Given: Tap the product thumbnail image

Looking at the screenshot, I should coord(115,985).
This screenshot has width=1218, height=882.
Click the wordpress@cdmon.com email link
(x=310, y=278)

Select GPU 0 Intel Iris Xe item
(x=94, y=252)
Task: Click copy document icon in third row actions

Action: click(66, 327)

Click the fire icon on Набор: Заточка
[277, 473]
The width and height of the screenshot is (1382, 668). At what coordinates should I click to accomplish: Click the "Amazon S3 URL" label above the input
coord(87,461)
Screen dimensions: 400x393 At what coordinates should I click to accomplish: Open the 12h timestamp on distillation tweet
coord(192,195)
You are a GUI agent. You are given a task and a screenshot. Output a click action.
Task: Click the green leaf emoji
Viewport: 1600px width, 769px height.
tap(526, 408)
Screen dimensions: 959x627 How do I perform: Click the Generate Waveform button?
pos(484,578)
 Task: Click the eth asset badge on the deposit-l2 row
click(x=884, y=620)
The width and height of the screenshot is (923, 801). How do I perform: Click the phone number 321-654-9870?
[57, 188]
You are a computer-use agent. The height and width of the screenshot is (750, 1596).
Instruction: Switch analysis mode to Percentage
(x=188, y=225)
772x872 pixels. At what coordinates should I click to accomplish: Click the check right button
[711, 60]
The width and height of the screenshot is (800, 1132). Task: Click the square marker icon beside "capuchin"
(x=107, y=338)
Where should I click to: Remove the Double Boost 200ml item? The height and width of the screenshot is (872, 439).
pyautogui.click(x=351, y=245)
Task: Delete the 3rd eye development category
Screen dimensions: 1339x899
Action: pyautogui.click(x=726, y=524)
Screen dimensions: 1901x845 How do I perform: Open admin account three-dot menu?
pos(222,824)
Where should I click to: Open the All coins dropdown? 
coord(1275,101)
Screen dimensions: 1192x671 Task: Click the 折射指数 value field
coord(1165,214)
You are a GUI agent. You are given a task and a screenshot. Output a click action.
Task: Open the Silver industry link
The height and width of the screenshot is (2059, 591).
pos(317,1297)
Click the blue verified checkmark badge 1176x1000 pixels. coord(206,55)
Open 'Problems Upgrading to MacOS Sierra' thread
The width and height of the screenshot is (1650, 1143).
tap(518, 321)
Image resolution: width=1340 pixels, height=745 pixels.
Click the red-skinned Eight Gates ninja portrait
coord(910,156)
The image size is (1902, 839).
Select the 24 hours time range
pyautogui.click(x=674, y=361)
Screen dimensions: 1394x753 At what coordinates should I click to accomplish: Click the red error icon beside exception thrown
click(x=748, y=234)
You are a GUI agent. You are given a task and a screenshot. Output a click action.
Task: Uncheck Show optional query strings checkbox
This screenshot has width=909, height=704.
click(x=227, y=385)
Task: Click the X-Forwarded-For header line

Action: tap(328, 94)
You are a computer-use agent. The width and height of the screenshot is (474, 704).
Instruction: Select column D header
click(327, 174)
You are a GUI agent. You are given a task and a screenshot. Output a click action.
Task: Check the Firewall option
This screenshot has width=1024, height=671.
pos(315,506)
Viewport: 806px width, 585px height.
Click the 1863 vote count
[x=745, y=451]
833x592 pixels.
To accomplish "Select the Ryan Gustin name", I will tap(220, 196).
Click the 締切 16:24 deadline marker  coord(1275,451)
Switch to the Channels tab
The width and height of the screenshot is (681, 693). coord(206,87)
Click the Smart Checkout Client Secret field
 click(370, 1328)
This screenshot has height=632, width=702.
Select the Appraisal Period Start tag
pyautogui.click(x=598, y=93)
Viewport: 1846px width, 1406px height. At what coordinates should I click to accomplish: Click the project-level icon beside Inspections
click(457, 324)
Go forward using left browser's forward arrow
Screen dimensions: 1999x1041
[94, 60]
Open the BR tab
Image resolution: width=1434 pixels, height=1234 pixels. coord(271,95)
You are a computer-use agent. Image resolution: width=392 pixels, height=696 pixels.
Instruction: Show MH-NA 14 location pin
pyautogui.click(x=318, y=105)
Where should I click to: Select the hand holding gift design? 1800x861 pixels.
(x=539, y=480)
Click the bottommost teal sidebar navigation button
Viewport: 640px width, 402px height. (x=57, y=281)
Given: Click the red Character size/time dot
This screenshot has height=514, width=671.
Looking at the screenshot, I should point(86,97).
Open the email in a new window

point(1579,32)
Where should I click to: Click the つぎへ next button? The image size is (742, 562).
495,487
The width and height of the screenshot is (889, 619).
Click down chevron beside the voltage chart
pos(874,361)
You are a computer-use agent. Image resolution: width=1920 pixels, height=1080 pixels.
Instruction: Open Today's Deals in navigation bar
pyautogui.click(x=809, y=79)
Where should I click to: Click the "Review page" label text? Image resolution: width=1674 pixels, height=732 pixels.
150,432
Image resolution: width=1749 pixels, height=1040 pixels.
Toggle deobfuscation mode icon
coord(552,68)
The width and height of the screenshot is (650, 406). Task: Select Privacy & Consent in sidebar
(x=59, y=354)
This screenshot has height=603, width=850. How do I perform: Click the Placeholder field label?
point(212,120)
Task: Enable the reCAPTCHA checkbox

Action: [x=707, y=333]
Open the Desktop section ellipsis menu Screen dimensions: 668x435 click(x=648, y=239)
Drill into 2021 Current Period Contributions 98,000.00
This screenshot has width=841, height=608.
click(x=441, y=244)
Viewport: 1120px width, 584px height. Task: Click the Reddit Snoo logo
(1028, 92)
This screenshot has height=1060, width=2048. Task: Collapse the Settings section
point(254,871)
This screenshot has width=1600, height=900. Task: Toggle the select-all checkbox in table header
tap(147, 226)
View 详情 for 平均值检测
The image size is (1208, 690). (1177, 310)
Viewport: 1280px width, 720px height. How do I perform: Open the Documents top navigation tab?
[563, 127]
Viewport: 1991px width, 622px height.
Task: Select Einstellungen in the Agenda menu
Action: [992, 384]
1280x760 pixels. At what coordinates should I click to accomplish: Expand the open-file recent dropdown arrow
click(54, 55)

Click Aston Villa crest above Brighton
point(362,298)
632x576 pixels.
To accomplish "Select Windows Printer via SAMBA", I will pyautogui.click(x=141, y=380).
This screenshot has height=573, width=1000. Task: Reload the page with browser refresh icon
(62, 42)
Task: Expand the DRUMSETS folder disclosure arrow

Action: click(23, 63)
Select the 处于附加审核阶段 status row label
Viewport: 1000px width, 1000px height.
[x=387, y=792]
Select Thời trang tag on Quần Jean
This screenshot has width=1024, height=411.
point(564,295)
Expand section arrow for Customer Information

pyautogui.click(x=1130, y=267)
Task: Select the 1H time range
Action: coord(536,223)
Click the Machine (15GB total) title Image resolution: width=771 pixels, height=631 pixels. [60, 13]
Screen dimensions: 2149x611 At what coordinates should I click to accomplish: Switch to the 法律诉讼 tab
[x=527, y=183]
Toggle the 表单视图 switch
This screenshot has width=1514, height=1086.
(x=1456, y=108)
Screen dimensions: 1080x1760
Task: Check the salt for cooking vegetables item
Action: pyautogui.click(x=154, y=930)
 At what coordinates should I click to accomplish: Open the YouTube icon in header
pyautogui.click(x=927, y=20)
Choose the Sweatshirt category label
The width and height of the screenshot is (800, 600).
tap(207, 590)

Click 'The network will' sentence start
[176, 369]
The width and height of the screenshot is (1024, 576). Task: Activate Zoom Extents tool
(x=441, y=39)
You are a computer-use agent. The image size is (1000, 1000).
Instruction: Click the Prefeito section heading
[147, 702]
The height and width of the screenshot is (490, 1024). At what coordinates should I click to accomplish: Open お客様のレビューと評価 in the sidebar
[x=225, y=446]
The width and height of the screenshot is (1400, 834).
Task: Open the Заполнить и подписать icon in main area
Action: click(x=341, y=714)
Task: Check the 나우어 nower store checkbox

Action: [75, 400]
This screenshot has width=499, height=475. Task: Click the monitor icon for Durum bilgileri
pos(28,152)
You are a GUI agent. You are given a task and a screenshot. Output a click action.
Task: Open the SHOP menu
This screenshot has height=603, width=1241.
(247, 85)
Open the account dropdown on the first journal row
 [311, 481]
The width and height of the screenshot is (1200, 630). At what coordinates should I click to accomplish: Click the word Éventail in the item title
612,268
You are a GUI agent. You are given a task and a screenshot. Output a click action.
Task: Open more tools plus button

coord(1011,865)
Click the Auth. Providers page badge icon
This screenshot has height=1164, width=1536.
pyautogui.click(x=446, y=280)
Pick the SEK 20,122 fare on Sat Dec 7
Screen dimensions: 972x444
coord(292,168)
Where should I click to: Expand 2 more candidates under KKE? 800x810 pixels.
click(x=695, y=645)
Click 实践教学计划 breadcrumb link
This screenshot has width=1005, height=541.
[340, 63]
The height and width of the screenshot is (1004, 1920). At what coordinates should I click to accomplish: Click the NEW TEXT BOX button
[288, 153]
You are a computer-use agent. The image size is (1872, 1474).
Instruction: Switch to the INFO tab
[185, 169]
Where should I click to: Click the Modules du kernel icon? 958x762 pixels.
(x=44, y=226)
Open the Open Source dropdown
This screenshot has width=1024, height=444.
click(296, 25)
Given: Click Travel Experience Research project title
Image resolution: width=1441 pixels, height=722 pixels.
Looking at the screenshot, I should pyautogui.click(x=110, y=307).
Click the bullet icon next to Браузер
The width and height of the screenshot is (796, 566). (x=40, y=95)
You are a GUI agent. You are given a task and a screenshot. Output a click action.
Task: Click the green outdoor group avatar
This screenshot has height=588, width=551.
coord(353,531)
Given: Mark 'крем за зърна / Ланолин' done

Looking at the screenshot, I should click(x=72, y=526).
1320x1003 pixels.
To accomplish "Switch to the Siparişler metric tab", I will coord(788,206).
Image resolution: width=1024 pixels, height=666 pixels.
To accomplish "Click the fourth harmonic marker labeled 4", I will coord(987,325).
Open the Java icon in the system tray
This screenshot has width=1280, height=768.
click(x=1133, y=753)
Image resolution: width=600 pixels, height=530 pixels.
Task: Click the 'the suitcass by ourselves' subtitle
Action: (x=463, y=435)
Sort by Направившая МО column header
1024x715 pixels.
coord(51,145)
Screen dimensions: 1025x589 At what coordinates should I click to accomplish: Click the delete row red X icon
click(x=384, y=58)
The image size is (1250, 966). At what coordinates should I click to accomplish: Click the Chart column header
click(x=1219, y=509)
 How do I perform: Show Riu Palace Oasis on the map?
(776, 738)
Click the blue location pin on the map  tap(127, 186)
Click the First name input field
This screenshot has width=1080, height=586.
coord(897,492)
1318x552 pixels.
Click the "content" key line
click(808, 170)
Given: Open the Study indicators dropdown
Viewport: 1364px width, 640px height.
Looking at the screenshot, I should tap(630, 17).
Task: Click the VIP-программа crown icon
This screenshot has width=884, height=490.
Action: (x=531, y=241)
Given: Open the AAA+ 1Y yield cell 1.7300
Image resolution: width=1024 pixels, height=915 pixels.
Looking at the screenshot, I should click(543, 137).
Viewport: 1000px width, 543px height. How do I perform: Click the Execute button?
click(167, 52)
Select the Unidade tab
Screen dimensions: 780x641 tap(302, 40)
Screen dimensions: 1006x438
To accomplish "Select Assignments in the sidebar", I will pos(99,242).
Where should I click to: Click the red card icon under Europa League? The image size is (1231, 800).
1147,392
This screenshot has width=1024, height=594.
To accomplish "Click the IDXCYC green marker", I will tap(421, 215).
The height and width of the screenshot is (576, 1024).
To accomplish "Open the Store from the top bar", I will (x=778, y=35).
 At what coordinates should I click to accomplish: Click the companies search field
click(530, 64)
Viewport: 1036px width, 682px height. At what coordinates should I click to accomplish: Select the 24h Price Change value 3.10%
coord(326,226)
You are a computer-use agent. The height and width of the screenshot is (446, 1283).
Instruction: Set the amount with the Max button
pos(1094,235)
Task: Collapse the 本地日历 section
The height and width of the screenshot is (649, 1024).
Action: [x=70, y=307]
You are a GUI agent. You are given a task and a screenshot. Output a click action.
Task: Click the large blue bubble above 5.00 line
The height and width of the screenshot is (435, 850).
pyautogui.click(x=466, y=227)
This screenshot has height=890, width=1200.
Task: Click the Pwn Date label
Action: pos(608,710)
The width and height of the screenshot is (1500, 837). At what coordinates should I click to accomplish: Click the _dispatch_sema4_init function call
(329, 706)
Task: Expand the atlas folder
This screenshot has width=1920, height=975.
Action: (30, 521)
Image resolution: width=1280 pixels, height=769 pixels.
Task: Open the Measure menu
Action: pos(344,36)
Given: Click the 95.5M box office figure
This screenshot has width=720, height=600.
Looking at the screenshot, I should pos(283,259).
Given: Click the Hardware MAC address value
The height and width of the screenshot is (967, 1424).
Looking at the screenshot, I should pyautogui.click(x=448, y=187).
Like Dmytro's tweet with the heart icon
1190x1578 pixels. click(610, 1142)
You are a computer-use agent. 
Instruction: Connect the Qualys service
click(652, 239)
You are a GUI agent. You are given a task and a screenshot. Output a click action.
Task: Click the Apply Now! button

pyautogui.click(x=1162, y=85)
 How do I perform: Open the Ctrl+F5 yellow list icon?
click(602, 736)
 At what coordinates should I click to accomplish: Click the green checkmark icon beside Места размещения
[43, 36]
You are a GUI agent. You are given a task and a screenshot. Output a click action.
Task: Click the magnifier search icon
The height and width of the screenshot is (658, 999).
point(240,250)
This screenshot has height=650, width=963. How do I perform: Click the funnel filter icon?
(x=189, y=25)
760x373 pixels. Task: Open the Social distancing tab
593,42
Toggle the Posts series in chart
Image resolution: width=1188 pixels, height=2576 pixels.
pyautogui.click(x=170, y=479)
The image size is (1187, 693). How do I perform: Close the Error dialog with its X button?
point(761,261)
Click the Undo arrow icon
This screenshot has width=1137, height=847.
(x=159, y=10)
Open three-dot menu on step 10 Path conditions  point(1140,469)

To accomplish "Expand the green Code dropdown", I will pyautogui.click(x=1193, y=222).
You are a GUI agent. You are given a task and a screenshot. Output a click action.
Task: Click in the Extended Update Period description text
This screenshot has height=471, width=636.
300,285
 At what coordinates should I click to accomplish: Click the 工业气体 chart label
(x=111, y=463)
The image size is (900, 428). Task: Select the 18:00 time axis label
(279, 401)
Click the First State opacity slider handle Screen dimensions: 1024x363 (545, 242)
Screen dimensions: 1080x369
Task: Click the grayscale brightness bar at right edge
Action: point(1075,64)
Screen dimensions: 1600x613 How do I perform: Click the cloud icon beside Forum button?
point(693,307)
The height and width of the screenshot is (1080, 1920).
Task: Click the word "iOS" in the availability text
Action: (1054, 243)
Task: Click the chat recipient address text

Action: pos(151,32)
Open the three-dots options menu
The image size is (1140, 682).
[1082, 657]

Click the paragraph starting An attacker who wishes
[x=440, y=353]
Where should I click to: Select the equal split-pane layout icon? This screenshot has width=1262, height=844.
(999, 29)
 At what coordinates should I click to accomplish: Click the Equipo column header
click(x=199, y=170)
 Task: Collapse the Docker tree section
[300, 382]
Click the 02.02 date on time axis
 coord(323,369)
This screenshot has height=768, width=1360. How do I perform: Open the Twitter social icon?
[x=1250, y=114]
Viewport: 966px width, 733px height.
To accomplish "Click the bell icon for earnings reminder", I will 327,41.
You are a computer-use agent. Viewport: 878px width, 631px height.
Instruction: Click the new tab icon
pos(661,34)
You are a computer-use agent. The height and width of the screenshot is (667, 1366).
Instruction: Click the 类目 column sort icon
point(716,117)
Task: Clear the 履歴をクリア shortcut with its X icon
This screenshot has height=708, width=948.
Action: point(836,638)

—————

Look above for the line holding "Task: Open more tools plus button" and the line holding "You are a computer-use agent. The image size is (1872, 1474).". Retype both, and every line between them, word for word and nothing else.

Task: Open more tools plus button

coord(1011,865)
Click the Auth. Providers page badge icon
This screenshot has height=1164, width=1536.
pyautogui.click(x=446, y=280)
Pick the SEK 20,122 fare on Sat Dec 7
Screen dimensions: 972x444
coord(292,168)
Where should I click to: Expand 2 more candidates under KKE? 800x810 pixels.
click(x=695, y=645)
Click 实践教学计划 breadcrumb link
This screenshot has width=1005, height=541.
[340, 63]
The height and width of the screenshot is (1004, 1920). At what coordinates should I click to accomplish: Click the NEW TEXT BOX button
[288, 153]
You are a computer-use agent. The image size is (1872, 1474).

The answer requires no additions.